Before examining the different telescopes available, it’s worth knowing the basics of how they work.
Types of Telescopes: Refracting Telescopes
A refracting telescope (also called a refractor telescope) is a type of optical telescope that uses a lens as its objective to form an image. The refracting telescope design was originally used in spy glasses and astronomical telescopes but is also used for long focus camera lenses. Refractors gather light with an objective lens at one end and focus the light at the eyepiece at the other end. The refractor is a sealed tube. It has an objective lens at one end that concentrates the light into the eyepiece at the other end. This design normally gives a slightly better image of the planets and the moon. A 60mm refractor is a good starter scope.

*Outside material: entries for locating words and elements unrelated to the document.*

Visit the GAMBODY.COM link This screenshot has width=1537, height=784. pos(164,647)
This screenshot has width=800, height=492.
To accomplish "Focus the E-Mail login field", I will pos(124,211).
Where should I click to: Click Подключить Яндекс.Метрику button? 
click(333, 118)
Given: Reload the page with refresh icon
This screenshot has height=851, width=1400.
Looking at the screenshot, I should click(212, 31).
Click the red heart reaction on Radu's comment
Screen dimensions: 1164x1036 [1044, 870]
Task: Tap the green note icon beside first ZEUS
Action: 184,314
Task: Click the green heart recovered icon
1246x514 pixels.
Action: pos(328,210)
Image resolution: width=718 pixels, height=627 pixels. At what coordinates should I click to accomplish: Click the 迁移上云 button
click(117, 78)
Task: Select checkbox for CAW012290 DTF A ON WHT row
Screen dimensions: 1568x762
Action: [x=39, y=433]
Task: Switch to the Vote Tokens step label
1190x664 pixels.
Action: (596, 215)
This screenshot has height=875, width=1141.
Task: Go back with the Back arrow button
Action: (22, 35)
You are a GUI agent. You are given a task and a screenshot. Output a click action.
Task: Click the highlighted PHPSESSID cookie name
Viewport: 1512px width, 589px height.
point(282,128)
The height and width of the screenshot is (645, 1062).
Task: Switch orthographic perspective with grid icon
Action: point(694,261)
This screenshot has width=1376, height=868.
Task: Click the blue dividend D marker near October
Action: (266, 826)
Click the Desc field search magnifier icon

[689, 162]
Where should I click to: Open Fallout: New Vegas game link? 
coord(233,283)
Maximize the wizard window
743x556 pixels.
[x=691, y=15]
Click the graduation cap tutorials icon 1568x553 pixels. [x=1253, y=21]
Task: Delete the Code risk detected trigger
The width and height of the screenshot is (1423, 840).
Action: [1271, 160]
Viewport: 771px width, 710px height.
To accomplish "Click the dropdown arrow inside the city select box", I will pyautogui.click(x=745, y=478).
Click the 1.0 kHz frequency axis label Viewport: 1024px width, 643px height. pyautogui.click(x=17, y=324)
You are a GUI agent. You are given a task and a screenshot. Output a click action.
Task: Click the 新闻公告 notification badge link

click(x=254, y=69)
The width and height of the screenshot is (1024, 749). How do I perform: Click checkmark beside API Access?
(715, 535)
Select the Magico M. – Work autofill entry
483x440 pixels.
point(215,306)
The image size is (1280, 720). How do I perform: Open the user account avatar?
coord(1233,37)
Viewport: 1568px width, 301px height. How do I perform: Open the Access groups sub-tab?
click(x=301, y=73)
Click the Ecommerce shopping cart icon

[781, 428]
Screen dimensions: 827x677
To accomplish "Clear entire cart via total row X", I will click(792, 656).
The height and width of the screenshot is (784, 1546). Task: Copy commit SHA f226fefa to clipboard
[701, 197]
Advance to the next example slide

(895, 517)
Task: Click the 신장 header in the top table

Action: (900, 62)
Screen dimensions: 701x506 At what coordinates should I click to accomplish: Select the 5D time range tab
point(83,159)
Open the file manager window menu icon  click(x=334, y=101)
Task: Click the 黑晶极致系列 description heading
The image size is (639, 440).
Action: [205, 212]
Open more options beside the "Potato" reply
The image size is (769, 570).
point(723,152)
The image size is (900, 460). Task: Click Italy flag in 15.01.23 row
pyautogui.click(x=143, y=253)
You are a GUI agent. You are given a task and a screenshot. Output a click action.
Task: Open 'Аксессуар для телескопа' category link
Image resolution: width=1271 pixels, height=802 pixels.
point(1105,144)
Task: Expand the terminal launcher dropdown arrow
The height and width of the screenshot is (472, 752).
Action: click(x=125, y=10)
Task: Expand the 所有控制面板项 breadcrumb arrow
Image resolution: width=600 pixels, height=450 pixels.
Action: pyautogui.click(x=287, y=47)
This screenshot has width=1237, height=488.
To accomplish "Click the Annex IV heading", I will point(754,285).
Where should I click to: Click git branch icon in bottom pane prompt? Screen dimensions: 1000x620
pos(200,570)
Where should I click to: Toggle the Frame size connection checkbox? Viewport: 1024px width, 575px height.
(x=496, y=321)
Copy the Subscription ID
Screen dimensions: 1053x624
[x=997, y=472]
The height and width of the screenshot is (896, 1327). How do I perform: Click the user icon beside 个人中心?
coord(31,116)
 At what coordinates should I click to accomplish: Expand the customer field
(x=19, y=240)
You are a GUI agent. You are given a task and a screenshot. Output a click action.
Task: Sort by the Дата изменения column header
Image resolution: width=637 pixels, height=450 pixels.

Types of Telescopes: Reflector Telescopes
A reflector uses a large primary mirror and a smaller secondary mirror to bounce the incoming light through to a lens. It has the advantage of being relatively cheap to produce (and therefore buy). This means your budget will stretch to a telescope with a wider aperture when buying a reflector. A reflector will be better at picking out dimmer objects such as distant galaxies or nebulae. A 4.5 inch reflector is a decent size starter scope.
Aperture: The Telescope’s Most Important Specification
The most important aspect of any telescope is its aperture, the diameter of its main optical component, which can be either a lens or a mirror. A scope’s aperture determines both its light-gathering ability (how bright the image appears) and its resolving power (how sharp the image appears). The bigger the aperture, the sharper and brighter the view will be.
If a telescope’s aperture is its most important spec, its focal length comes next. Say you have two telescopes with the same aperture but different focal lengths. The one with the longer focus (that is, a higher-numbered f/ratio) will generally lend itself better to high-magnification viewing. (The f/ratio is just the focal length divided by the aperture.) One reason: you can stick with longer-focus eyepieces, which are easier to use, especially for eyeglass wearers. Another reason: “fast” objectives, those with low f/ratios, are harder to manufacture well, and thus they tend to make fuzzier images unless you’ve paid a premium for top-quality optics.
A bigger aperture allows you to use more magnification. You can actually make any telescope provide any magnification at all (just by changing eyepieces), but without large aperture, high magnification is worthless – it just shows a blurry, dim mess. A telescope that can only be pushed to 50x (50 times magnification) before the view goes blurry will reveal Jupiter’s moons, Saturn’s rings, and some detail in the brightest star clusters, nebulae, and galaxies. But to discern Martian surface features or to see both members of a tight double star, you really would like to have sharp views at 150x or more.